# Exterior lights flashing



## WTB (Jun 3, 2012)

Today I replaced two exterior lights with new, energy star lights. The new lights use CFL bulbs, and both utilize photocells. My plan is to leave the interior switch in the on position, and let the photocells determine when the lights need to turn on. Everything appeared okay tonight, at least initially. As it became dark, the lights turned on. However, after a couple of minutes, they both began to flash on and off. I turned the interior switch off, thinking maybe it wasn't quite dark enough for them to stay on. It's now pitch black outside, and the lights are exhibiting the same behavior. Any ideas on what might be going on would be appreciated. Thanks in advance.


----------



## k_buz (Mar 22, 2012)

The photocells could be seeing the light given off by the fixture. How quickly do they flash?


----------



## WTB (Jun 3, 2012)

The lights are on for about 45 seconds before they start to flash. The flash itself is very quick, the light is off probably about 1 second.


----------



## HandyAndyRR (Dec 2, 2011)

If it is a very faint flash it could be due to a small amount of power trickle. Sometimes a switch can still allow a small amount of electricy past and cause a faint flash with cfl bulbs. Switch them to an older incandesant and see it is still happens. The incandesent needs more power to light up than a cfl, so it will not exhibit the problem. If the incandesant is working normally, it is most likely the switch or photo eye allowing a small amount of power through.


----------



## WTB (Jun 3, 2012)

Not exactly sure how to define a faint flash, but in this case the bulb goes completely out, then comes completely back on again. I don't think I can swap an incandescent, as the fixture only takes the two-pin lights (unless I can get those in incandescent?)


----------



## k_buz (Mar 22, 2012)

Are the photocells built into the fixtures? Did the light bulbs come included with the fixtures?


----------



## WTB (Jun 3, 2012)

buz, Yes to both questions.


----------



## k_buz (Mar 22, 2012)

Could it be that there is a motion sensor on these fixtures as well?


----------



## WTB (Jun 3, 2012)

I don't think that's the case. Just looked at the manufacturer's web site, and there is no mention of it.


----------



## HandyAndyRR (Dec 2, 2011)

If it is coming on fully than it does not sound like what i was describing, i have only ever seen that as a very faint flash. I would think that the eye is positioned so that the light from the bulb is turing it off and then gets dark and comes back on.


----------



## k_buz (Mar 22, 2012)

If it doesn't have a motion sensor (you can post the make and model and we can take a peek) another guess would be to make sure the bulbs are inserted properly/completely.


----------



## WTB (Jun 3, 2012)

@Andy - That definitely seems to be what is happening, but I'm hoping it's not the case as that would probably be a negative statement on the design of the fixture 

@buz - Manufacturer is Hinkley. Fixtures (both) are Trafalgar, model 1314MB-EST. I'll go check the seating of the light bulbs...


----------



## k_buz (Mar 22, 2012)

I am looking at the fixture and they don't appear to have been manufactured with the photocell as I was assuming. Did you install the photocell? If so, where did you install it that it could not see the light from the bulb?


----------



## WTB (Jun 3, 2012)

The manufacturer installs the photocell when the energy star "version" of a fixture is ordered. It's installed at the bottom of the backplate.

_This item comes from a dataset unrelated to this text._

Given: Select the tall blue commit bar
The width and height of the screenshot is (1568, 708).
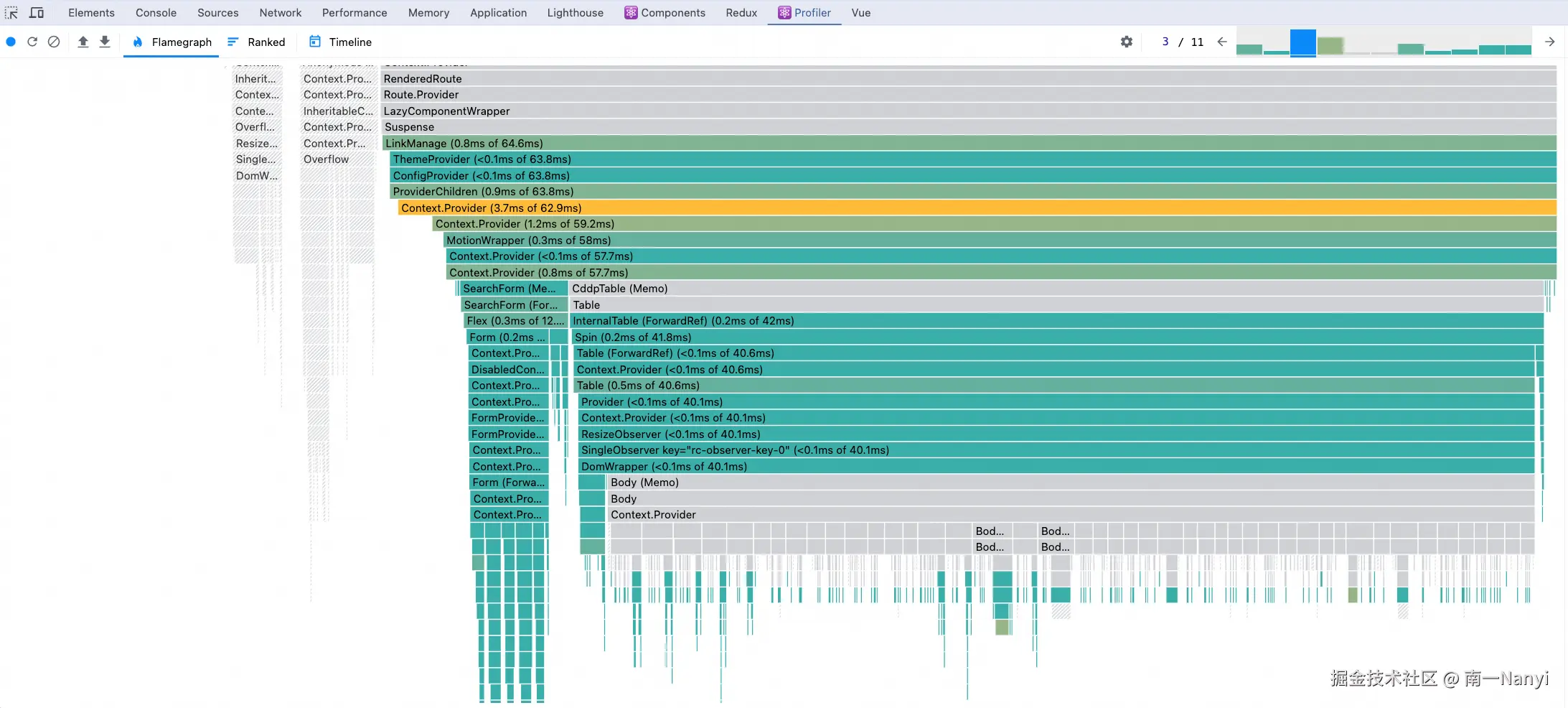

It must be that the photocell is being impacted by the light from the fixture. The two lights I installed are both flashing, but at different intervals.


----------



## frenchelectrican (Apr 12, 2006)

If you did see the photocell how many conductors that goes to the photocell ?? there should be either 2 or 3 conductor verison let us know which one you have.

If you have 2 conductor verison that useally cause the issue with CFL due the photocell set up they don't work very well with electronique loads but standard load like indentscent bulb it will work just fine without flicker.

So that why I rather use the three conductor verison if possble. The reason why is due the three conductor verison the CFL electronique loads will not affect it due the netural will be at the photocell to use the power to engerized or deengerized the load.

( the three conductor verison will have black{ line }, red { load } , white {netural } conductors ) 

Merci,
Marc


----------



## WTB (Jun 3, 2012)

Thanks for all the help, folks. It appears the problem is with the photocells. I covered the photocells with putty, and now the lights stay constantly on. Doesn't resolve the issue, but at least I know what the problem is and can go from there. I appreciate you guys taking the time to help out!


----------



## busman (Nov 7, 2008)

Marc has it correct. The 2-wire devices (photocells, occupancy sensors, etc) work by passing a small amount of current thru the light bulb filament (in an incandescent bulb). This doesn't work well with CFL or LED. You need a device with a dedicated neutral. The code has now changed to require a neutral in all switch boxes in the future for this reason.

Mark


----------



## danpik (Sep 11, 2011)

Just wondering...You indicated that there are two of these, did you try a test with one disabled to see if the other one had the same behavior? It could be that the sensors are seeing the light from the other bulb.


----------



## k_buz (Mar 22, 2012)

busman said:


> Marc has it correct. The 2-wire devices (photocells, occupancy sensors, etc) work by passing a small amount of current thru the light bulb filament (in an incandescent bulb). This doesn't work well with CFL or LED. You need a device with a dedicated neutral. The code has now changed to require a neutral in all switch boxes in the future for this reason.
> 
> Mark


That really isn't the point. The point is that the manufacturer installed these photocells. They should work. I would complain that they don't.


----------



## busman (Nov 7, 2008)

k_buz said:


> That really isn't the point. The point is that the manufacturer installed these photocells. They should work. I would complain that they don't.


I doubt the manufacturer installed these photocells. The makers of these products do label them to indicate that they will only work with incandescent bulbs. You can't blame the electrician who installed it either, since he installed the product properly. The only solution is to have at least one incandescent bulb on that sensor. The rest can be CFL or LED.

Mark


----------



## k_buz (Mar 22, 2012)

You didn't read the entire thread...



> The manufacturer installs the photocell when the energy star "version" of a fixture is ordered. It's installed at the bottom of the backplate.


----------